1: Tactics were a lot more important. Getting initiative can mean the difference between getting immobilized, shot with a crossbow, and poisoned; and charging the archers and winning in 3 rounds. Defenses mattered too, since you could afford fewer hits. I imagine that in a real game things like flanking, marks, and Controllers will be turning points in the game.
2: Healing was important. Healing surges changed, but bonus healing like from Inspiring Word stayed the same value, making it a judicious resource to be distributed carefully and at critical moments to turn the tide of battle.
3: The players loved it. I usually kill off enemies early if the players are getting bored. With half health, combat resolved fast and they said there was a real feeling of danger. They used most of their dailies and encounters in each fight, but we reasoned that having a full party on your side would give more wiggle room and concentrated fire.
Anyone else have a similar problem? Try using the Half system? Think I'm right or wrong?
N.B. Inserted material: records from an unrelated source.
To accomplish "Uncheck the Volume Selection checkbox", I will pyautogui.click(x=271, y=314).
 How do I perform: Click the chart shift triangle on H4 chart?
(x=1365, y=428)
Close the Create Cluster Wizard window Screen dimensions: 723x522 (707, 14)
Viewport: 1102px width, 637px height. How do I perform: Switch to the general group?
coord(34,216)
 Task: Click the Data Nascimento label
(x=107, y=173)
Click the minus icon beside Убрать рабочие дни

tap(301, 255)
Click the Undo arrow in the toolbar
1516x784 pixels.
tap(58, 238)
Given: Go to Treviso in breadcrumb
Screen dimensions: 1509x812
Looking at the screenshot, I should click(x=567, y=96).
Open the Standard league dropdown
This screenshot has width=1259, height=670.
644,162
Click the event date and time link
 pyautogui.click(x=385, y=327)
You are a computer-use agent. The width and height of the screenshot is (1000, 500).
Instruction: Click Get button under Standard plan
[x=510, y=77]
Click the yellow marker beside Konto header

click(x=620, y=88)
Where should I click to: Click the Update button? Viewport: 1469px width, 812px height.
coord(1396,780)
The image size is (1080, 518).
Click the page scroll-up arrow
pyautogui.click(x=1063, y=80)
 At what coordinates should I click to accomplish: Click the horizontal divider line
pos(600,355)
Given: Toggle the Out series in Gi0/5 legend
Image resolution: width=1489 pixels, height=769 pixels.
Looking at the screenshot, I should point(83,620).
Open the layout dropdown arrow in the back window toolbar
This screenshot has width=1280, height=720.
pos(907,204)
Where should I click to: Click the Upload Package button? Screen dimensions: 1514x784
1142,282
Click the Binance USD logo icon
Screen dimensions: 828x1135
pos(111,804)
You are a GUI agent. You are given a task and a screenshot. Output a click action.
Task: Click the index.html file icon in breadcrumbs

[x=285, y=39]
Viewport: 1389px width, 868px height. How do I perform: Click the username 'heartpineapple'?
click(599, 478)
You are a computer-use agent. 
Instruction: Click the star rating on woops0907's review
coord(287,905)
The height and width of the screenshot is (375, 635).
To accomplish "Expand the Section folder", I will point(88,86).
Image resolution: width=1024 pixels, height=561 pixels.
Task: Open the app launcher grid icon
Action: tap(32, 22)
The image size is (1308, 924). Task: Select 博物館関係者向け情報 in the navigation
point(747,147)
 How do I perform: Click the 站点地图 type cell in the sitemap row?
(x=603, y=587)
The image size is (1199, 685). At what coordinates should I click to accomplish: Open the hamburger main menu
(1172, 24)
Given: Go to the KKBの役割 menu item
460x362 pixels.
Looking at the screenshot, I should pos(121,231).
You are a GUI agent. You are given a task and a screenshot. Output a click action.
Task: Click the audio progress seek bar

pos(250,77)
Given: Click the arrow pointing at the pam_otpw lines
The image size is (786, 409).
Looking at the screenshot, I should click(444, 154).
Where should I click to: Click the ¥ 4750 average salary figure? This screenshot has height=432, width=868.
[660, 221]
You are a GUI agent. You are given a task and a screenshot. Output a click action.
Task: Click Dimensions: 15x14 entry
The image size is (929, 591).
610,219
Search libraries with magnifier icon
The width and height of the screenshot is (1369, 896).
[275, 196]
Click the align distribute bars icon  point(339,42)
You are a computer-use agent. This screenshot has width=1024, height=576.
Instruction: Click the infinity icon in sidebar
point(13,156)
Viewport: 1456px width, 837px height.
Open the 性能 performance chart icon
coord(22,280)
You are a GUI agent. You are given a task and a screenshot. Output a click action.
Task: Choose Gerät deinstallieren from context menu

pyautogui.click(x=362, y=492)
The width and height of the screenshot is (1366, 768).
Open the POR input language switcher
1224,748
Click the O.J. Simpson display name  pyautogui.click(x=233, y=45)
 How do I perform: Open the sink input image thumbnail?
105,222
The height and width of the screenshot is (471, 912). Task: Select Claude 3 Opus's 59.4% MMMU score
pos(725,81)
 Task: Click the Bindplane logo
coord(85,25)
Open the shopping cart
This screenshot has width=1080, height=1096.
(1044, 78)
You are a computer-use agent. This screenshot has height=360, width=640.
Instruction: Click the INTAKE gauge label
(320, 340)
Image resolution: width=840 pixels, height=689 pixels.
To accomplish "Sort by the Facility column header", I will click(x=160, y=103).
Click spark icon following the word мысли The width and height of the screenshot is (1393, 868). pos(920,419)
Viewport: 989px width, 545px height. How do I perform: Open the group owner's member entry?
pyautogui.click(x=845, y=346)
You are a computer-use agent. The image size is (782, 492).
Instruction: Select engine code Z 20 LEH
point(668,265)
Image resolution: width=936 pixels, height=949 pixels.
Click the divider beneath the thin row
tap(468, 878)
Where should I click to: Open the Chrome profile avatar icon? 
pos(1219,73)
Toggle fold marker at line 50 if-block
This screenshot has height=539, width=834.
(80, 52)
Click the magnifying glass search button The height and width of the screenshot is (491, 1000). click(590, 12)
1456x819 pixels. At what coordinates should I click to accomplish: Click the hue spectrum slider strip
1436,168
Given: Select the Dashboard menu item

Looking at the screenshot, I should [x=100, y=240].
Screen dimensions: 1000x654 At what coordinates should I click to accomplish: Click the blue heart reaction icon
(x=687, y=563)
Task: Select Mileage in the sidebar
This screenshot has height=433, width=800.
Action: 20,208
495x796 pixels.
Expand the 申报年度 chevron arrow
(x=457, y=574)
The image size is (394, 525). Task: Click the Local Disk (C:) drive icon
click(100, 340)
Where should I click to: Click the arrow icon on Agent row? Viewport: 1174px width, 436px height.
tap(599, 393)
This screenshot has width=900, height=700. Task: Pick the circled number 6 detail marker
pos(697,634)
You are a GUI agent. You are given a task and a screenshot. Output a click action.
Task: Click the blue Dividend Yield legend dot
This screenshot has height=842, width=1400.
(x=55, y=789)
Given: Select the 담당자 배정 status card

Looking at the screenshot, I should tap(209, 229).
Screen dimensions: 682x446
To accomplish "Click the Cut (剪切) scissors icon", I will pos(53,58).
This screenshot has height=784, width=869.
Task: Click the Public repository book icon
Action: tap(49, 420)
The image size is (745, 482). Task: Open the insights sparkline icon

2 level 9 PCs. The combats were:
-Bloodspike Behemoth (Level 9) + Troll Brute (MM1) Narrow Win, would have been better if they attacked the behemoth and saved the troll.
-Dire Boar (6), Orc Chieftan(8 elite), Orc Warrior x 5 (9 minion) (MM1) Party lost initiative, got swarmed by minions. One of them got knocked prone by the boar and was quickly chopped to bits. Other gave up.
-Human Dire Beast Hunter (level 9) (MM2). Got caught by nets on first round. If they had won initiative the Warlord could have been in the enemy's face and made the fight easier. Won, though.
At the same time, can a Warlord use inspiring word on an unconscious target? It came up during the playtest.